Please give everything from the line containing "Task: Click the empty top header bar" down to the line containing "Image resolution: width=1568", both included, as a numbered list with blank lines left out. List only those lines from the items below.

Record excerpts
-- start --

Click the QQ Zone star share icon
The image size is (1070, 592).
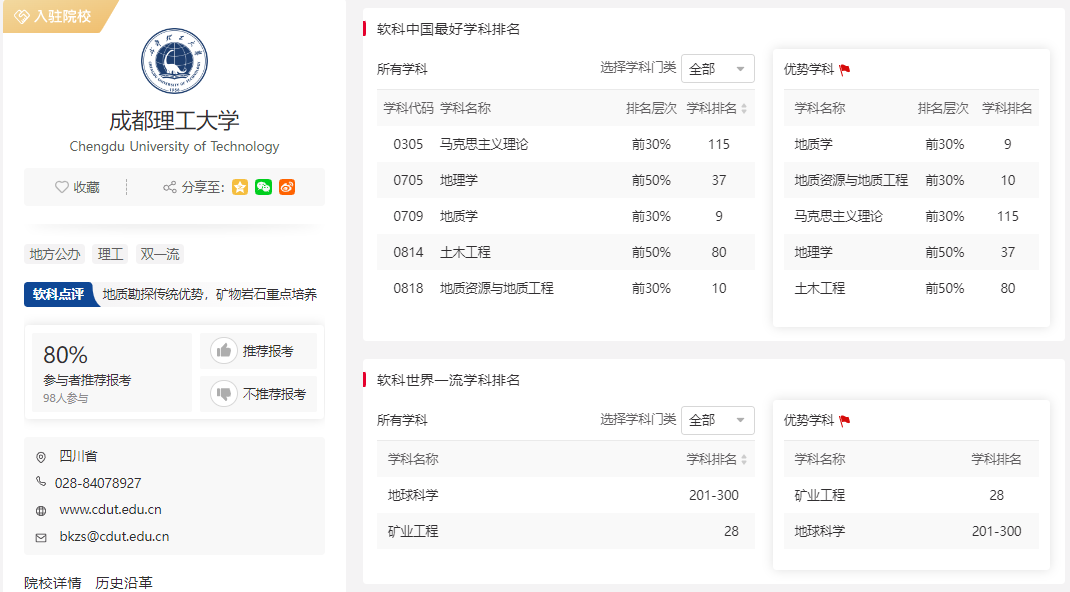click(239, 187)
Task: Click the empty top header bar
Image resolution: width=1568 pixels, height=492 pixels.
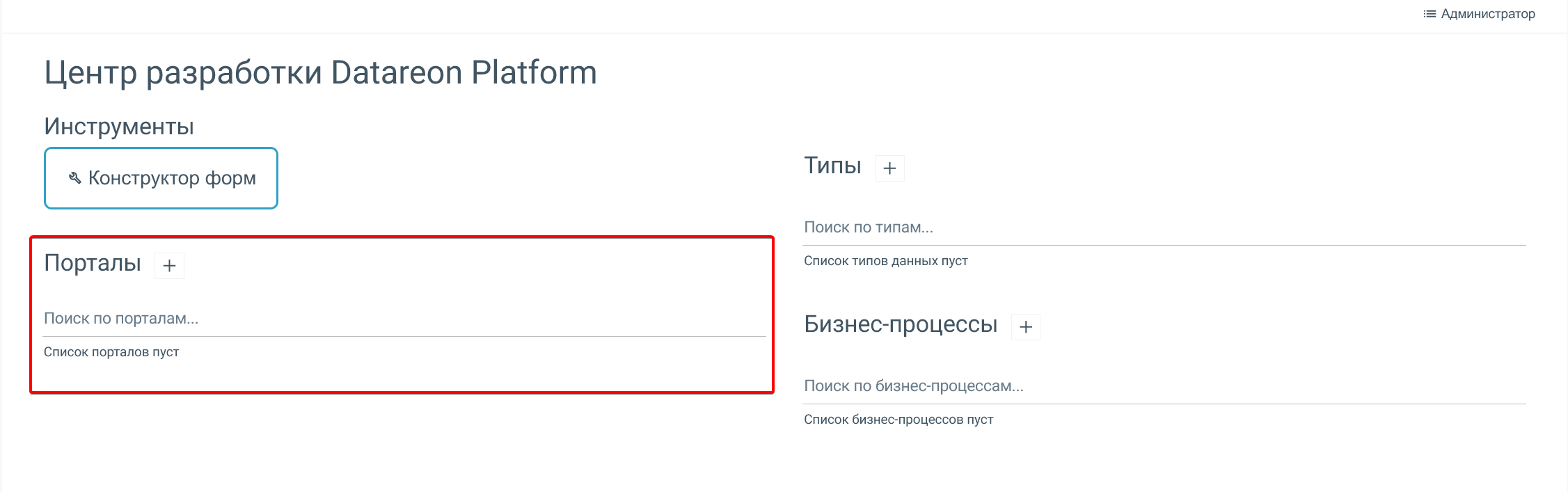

-- end --
-- start --

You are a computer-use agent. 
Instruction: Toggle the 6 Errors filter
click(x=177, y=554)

-- end --
-- start --

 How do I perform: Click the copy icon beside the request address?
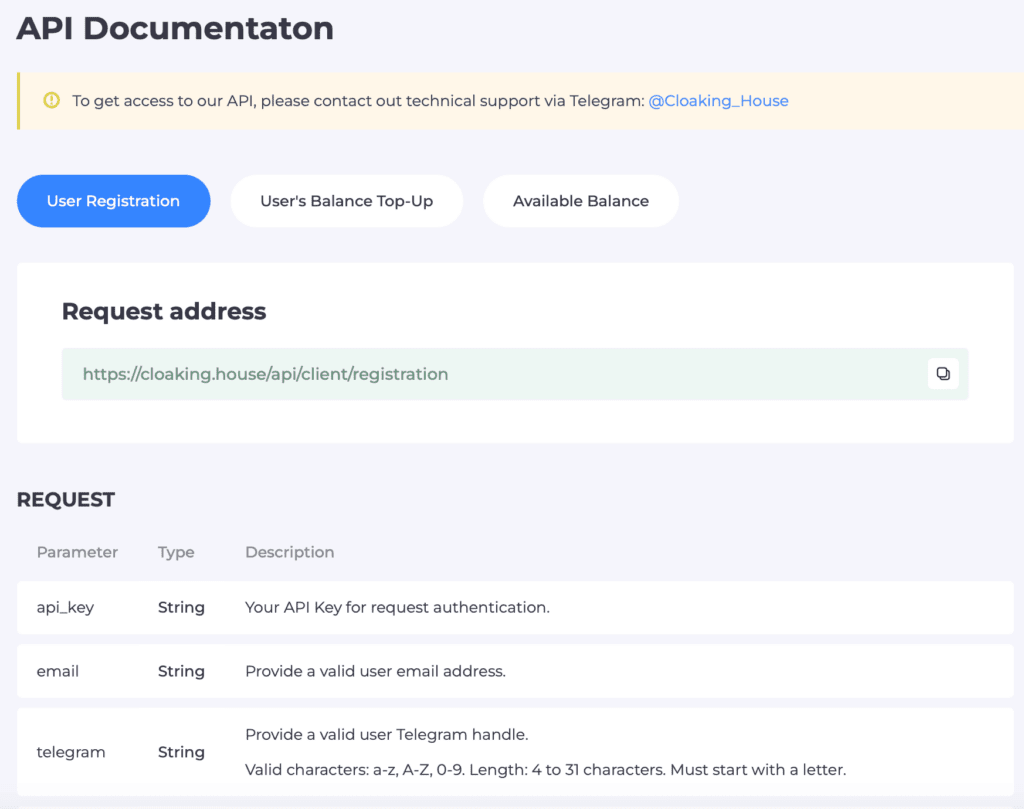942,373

-- end --

Solution to the exercise
1. Task: Click the empty top header bar
2. Image resolution: width=1568 pixels, height=492 pixels.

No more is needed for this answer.